How would you efficiently calculate the trimmed mean given these constraints and examples?

Solution


Naive Solution

The most straightforward approach is to sort the array and then calculate the mean of the remaining elements after removing the smallest 5% and the largest 5%.

  1. Sort the input array arr.
  2. Calculate the number of elements to remove from each end: n = arr.length, k = n * 5 / 100.
  3. Sum the elements from index k to n - k - 1.
  4. Divide the sum by n - 2 * k to get the mean.
import java.util.Arrays;

class Solution {
    public double trimMean(int[] arr) {
        Arrays.sort(arr);
        int n = arr.length;
        int k = n * 5 / 100;
        double sum = 0;
        for (int i = k; i < n - k; i++) {
            sum += arr[i];
        }
        return sum / (n - 2 * k);
    }
}
  • Time Complexity: O(n log n) due to the sorting step.
  • Space Complexity: O(1) or O(n) depending on the sorting algorithm implementation (in-place or creating a copy).

Optimal Solution

An optimized approach avoids full sorting by using a counting sort (since the problem states 0 <= arr[i] <= 10^5).
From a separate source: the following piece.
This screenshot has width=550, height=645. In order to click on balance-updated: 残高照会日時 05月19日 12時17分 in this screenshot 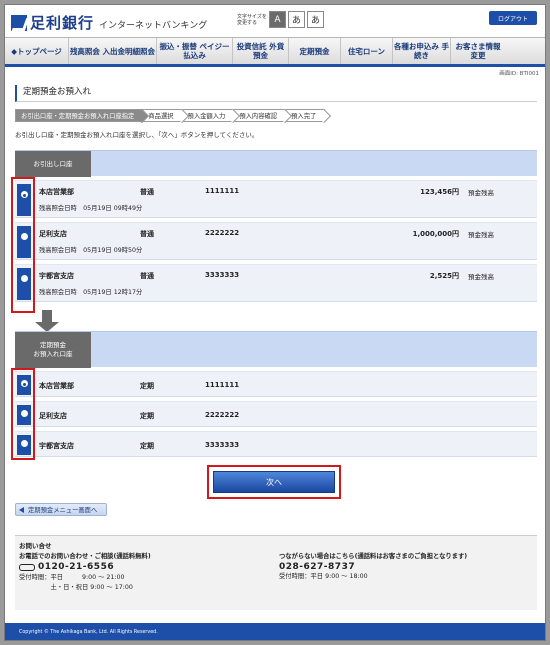, I will do `click(91, 292)`.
This is efficient because we can count the occurrences of each number and skip the smallest and largest 5% when calculating the sum. Since the range of numbers are limited, this is preferable to sorting the array.

  1. Create a counting array count of size 100001 (as 0 <= arr[i] <= 10^5).
  2. Populate the count array by iterating through arr.
  3. Calculate the number of elements to remove from each end: n = arr.length, k = n * 5 / 100.
  4. Iterate from 0 to 100000, adding each number i to the sum count[i] times, while keeping track of how many numbers have been added to the sum. Skip the smallest and largest 5% using the counter k.
  5. Return the mean.
class Solution {
    public double trimMean(int[] arr) {
        int n = arr.length;
        int k = n * 5 / 100;
        int[] count = new int[100001];
        for (int x : arr) {
            count[x]++;
        }

        double sum = 0;
        int numCounted = 0;

        // Remove smallest 5%
        int removed = 0;
        for (int i = 0; i < count.length && removed < k; i++) {
            int toRemove = Math.min(count[i], k - removed);
            removed += toRemove;
            count[i] -= toRemove;
        }

        // Sum remaining numbers
        for (int i = 0; i < count.length; i++) {
            sum += (double) i * count[i];
            numCounted += count[i];
        }

        // Remove largest 5%
        removed = 0;
        for (int i = count.length - 1; i >= 0 && removed < k; i--) {
            int toRemove = Math.min(count[i], k - removed);
            removed += toRemove;
            count[i] -= toRemove;
        }

        

        return sum / (n - 2 * k);
    }
}
  • Time Complexity: O(n + m), where n is the length of the input array, and m is the range of numbers (100001). In many cases, n will be greater than m. So O(n) would also be a good estimate.
  • Space Complexity: O(m), where m is the range of numbers (100001).

Edge Cases

  • Empty Array: The problem statement says 20 <= arr.length <= 1000, so we don't need to consider this.
  • All elements are the same: Should work fine.
  • Large range of numbers: The constraint 0 <= arr[i] <= 10^5 is important; if the range was unbounded, sorting would be better.
  • Zero elements to remove (k = 0): This is possible if arr.length = 20. The division should still give the correct mean.